GC Explicit basically means that an app has explicitly called System.gc();
GC Concurrent is triggered when your heap starts to fill up and a Concurrent GC kicks in to hopefully clear memory before it fills up.
GC_EXPLICIT means your app has explicitly called System.gc() or the Activity Manger of Android System called System.gc()
GC_EXTERNAL_ALLOC is something more complicated.
There are some memory related to the life time of Java's object called EXTERNAL memory. Such as memory use by GPU or pixmap resources of your app. This type of memory allocating use "malloc" of stdlib to allocation heap memory but NOT allocating from the GC Heap of Dalvik, but it's also one of the "HEAP" memory. And the total size use of the HEAP must be smaller than a limit(decide by GC).
Dalvik tracking allocation of that memory.

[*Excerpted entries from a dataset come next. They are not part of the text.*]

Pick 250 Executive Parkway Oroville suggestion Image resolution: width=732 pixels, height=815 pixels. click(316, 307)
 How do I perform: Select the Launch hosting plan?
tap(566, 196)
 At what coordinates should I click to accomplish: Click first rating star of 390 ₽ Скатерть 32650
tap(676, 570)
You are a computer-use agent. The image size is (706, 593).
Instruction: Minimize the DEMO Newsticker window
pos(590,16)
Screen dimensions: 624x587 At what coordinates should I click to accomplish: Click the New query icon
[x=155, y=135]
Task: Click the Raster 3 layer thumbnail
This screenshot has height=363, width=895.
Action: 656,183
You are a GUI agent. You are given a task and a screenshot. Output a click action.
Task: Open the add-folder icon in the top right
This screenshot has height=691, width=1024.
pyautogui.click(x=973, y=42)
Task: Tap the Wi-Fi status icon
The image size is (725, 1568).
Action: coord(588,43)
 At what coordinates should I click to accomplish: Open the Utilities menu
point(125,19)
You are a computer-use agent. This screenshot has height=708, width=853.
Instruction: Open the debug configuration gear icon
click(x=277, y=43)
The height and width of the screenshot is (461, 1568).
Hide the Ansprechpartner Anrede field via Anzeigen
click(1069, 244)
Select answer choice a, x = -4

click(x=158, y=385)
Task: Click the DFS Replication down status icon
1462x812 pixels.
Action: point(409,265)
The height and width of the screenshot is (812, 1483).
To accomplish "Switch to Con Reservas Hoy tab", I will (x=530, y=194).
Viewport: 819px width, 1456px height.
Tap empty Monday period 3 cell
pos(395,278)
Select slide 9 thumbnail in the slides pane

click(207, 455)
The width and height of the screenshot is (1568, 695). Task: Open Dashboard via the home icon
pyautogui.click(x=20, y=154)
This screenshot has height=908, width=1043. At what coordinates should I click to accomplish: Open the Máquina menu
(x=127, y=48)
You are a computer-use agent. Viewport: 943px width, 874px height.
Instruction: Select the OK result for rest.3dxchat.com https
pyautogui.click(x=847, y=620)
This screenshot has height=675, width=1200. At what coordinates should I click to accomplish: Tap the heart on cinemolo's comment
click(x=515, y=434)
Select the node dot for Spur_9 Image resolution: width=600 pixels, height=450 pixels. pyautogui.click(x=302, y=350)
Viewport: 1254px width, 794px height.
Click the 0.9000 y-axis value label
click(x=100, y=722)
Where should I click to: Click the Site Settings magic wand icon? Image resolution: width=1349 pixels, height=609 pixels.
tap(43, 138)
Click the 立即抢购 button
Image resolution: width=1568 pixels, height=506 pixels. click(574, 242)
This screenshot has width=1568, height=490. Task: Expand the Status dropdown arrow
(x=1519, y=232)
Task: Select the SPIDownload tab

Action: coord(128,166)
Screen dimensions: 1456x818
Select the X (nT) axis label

CONDITION: usableof(GC_HEAP) + usableof(NATIVE_HEAP[external]) <= allocaionLimit
Dalvik will cause a GC for GC_EXTERNAL_ALLOC as a sideeffect when the condition above is not true.

What are the "paused" values in GC_CONCURRENT log messages?

I'm trying to explore the behavior of the new concurrent garbage collector in GingerBread (2.3).
Could someone please explain these example log lines in details (especially the "paused" parts of GC_CONCURRENT and GC_FOR_MALLOC)?
12-24 10:20:54.912 D/dalvikvm( 414): GC_CONCURRENT freed 510K, 57% free 2529K/5831K, external 716K/1038K, paused 8ms+5ms
12-24 10:20:54.963 D/dalvikvm( 414): GC_FOR_MALLOC freed 510K, 57% free 2529K/5831K, external 716K/1038K, paused 47ms
GC_CONCURRENT Heap is (almost) full. Therefore concurrent GC kicks in
freed 510K - Amount of memory freed
57% free - Memory after freeing %
2529K/5831K - Actual mem in heap
external 716K/1038K - Externally allocated memory (memory that is not in dvm)
paused 8ms+5ms - time taken for GC
especially the "paused" parts
For concurrent collections there are two pause times. One is at the beginning of the collection and other towards the end. For non-concurrent collection there will be only one pause time.